> Comprueba tu comprensión
[1] Contesta estas preguntas sobre el texto acerca de Amanda Gorman y sus traducciones:
(a) ¿Con qué frase promocionó la editora alemana su libro nuevo?
(b) ¿Cuántas editoriales compraron los derechos tras la lectura del poema de Gorman?
(c) ¿A quién contrató Dinamarca para traducir el poema?
[2] Escribe cómo sigue el texto acerca de Amanda Gorman y sus traducciones a partir de su última oración.

> Texto proporcionado
/---
Una editora alemana promocionó un libro nuevo con la frase: «Este libro te abrirá los ojos». Fue atacada de inmediato por utilizar palabras que podían causar sufrimiento a los ciegos, y obligada a retirar el anuncio.

La joven poetisa negra Amanda Gorman se convirtió en un éxito internacional tras leer su poema «The Hill We Climb» en la toma de posesión de Joe Biden. Diecisiete editoriales compraron los derechos. Para la editorial holandesa, Gorman sugirió a un escritor holandés blanco y no binario, cuya obra ganadora del Premio Booker admiraba. Esa es la única buena razón para elegir a un traductor: me gusta tu obra, ¿quieres intentarlo con la mía? Entonces una bloguera de moda negra holandesa escribió un artículo en el que decía que la obra de Gorman solo debía ser traducida por una mujer negra. El autor blanco se retiró, pero la historia resonó por toda Europa. Ya se había terminado y pagado una traducción al catalán, pero como el traductor era un hombre blanco, se contrató a uno nuevo. Se encontró a un rapero negro para traducir el poema al sueco, pero debido a la escasez de traductores negros, Dinamarca contrató a una mujer morena que lleva un hiyab. La editorial alemana encontró una solución muy alemana y contrató a todo un comité de traductoras: una negra, una morena y una blanca.
\---
> Material de trabajo
/---
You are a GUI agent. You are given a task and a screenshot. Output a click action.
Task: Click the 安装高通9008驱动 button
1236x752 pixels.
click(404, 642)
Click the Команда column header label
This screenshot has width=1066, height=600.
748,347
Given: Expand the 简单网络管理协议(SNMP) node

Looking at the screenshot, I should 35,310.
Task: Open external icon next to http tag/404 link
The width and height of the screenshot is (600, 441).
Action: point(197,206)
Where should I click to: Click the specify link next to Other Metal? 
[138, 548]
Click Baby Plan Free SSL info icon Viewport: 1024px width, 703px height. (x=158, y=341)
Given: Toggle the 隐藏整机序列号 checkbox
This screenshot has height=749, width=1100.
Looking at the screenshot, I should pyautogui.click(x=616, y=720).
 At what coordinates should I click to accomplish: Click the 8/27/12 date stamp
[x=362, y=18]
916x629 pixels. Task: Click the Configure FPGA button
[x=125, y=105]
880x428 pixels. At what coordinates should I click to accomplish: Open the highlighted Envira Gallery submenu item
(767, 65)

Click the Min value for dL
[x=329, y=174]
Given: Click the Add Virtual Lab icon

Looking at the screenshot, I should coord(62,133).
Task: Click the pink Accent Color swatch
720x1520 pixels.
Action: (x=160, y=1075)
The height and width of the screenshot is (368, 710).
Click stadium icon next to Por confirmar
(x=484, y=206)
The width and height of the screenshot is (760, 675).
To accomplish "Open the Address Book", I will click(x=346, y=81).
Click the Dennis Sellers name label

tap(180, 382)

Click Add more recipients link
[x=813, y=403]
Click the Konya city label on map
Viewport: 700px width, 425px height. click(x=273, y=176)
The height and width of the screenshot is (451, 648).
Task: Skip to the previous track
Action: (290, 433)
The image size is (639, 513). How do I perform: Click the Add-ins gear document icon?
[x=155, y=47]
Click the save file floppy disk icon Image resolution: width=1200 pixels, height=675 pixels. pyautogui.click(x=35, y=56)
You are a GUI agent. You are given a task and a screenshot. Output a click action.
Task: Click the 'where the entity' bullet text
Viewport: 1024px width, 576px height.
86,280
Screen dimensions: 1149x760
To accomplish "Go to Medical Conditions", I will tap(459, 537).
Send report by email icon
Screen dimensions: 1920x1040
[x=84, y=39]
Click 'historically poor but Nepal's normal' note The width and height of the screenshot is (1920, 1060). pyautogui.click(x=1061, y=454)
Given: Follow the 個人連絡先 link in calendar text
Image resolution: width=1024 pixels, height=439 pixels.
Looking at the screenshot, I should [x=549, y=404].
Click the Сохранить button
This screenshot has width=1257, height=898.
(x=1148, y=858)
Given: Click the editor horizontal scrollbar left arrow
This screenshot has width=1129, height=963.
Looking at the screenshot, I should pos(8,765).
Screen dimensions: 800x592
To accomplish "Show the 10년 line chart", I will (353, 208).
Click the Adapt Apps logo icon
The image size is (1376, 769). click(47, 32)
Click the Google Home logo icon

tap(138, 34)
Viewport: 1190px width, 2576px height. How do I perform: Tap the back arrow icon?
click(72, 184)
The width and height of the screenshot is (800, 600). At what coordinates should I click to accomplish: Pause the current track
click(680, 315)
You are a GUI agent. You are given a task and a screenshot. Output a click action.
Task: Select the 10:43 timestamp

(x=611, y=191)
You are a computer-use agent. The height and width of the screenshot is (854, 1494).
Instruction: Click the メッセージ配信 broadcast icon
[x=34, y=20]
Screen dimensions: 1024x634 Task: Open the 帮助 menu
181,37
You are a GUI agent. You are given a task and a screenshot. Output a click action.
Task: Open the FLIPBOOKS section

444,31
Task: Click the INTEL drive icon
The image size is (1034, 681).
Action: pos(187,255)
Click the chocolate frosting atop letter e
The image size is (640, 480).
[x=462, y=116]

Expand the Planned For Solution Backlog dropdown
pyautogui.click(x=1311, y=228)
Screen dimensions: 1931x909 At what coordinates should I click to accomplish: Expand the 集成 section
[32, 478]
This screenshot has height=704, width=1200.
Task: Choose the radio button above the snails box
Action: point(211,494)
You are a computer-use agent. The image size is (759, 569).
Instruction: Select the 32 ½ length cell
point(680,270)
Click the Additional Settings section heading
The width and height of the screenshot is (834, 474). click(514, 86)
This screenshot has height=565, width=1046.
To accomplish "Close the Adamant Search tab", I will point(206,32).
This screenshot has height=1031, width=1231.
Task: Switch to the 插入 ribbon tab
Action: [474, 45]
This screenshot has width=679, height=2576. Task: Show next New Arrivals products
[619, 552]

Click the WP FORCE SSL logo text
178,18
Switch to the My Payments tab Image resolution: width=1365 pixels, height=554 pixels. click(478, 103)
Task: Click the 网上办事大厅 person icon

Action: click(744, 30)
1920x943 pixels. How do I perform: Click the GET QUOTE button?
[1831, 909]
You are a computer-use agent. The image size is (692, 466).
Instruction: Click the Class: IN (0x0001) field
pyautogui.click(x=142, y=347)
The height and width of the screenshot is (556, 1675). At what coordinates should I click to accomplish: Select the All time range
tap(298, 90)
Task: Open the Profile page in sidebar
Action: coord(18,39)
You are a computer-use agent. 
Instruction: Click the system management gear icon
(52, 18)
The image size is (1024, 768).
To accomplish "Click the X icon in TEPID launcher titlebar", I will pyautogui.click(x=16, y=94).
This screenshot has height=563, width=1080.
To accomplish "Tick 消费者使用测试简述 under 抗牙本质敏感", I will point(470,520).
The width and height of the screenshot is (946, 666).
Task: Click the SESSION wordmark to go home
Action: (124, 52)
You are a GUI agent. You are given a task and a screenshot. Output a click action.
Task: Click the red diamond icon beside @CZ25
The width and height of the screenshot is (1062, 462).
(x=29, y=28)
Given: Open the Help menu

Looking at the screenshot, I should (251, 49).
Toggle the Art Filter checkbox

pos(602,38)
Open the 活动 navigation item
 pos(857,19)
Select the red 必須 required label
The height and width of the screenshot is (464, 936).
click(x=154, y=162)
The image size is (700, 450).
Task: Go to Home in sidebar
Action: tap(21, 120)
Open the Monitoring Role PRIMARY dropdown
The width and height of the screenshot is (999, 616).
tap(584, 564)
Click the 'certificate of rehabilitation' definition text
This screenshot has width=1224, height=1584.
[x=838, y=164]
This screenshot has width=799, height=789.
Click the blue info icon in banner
\---
> Respuestas
[1]
(a) «Este libro te abrirá los ojos».
(b) Diecisiete.
(c) A una mujer morena que lleva un hiyab.

[2]
Pero como veis, los últimos ejemplos de comportamiento woke no dejan nada de qué reírse. En cuanto a los woke poscoloniales, Israel se ha situado durante mucho tiempo en el Norte Global, mientras que Palestina pertenece al Sur Global. La insensatez de esta geografía de mala fe se puso de manifiesto cuando muchos de los woke celebraron la brutal masacre de Hamás de más de mil doscientos ciudadanos israelíes como «resistencia a la ocupación» o incluso «justicia poética». No era justicia; muchos de los supuestos ocupantes llevaban años trabajando por la paz de forma directa y útil, llevando a sus vecinos de Gaza a recibir atención médica, por ejemplo. Otros llevaban tres meses. Pero ni la rectitud ni la inocencia marcaron la diferencia. Las víctimas pertenecían a la tribu equivocada, y eso bastaba para condenarlas.

¿Hace falta añadir que bombardear a miles de niños que pertenecen a otra tribu no es menos crimen de guerra? En «El mal en el pensamiento moderno» sostuve que dividir los males en mayores y menores, y tratar de sopesarlos, no solo es inútil sino probablemente obsceno. Los males no deben cuantificarse, pero pueden distinguirse. Tras mantener correspondencia con uno de los pilotos que participaron en el bombardeo de Hiroshima, el filósofo judío alemán Günther Anders hizo una importante distinción. Cualquiera que sea capaz de llevar a un niño a una cámara de gas, o de quemarlo vivo, tiene un abismo donde debería haber un alma. La mayoría de nosotros no podría hacerlo. Pero es más fácil lanzar una bomba sobre un niño al queno ves. Precisamente por esa razón, este tipo de mal, sostenía Anders, es más peligroso. Pero ¿qué nos impide denunciar ambos?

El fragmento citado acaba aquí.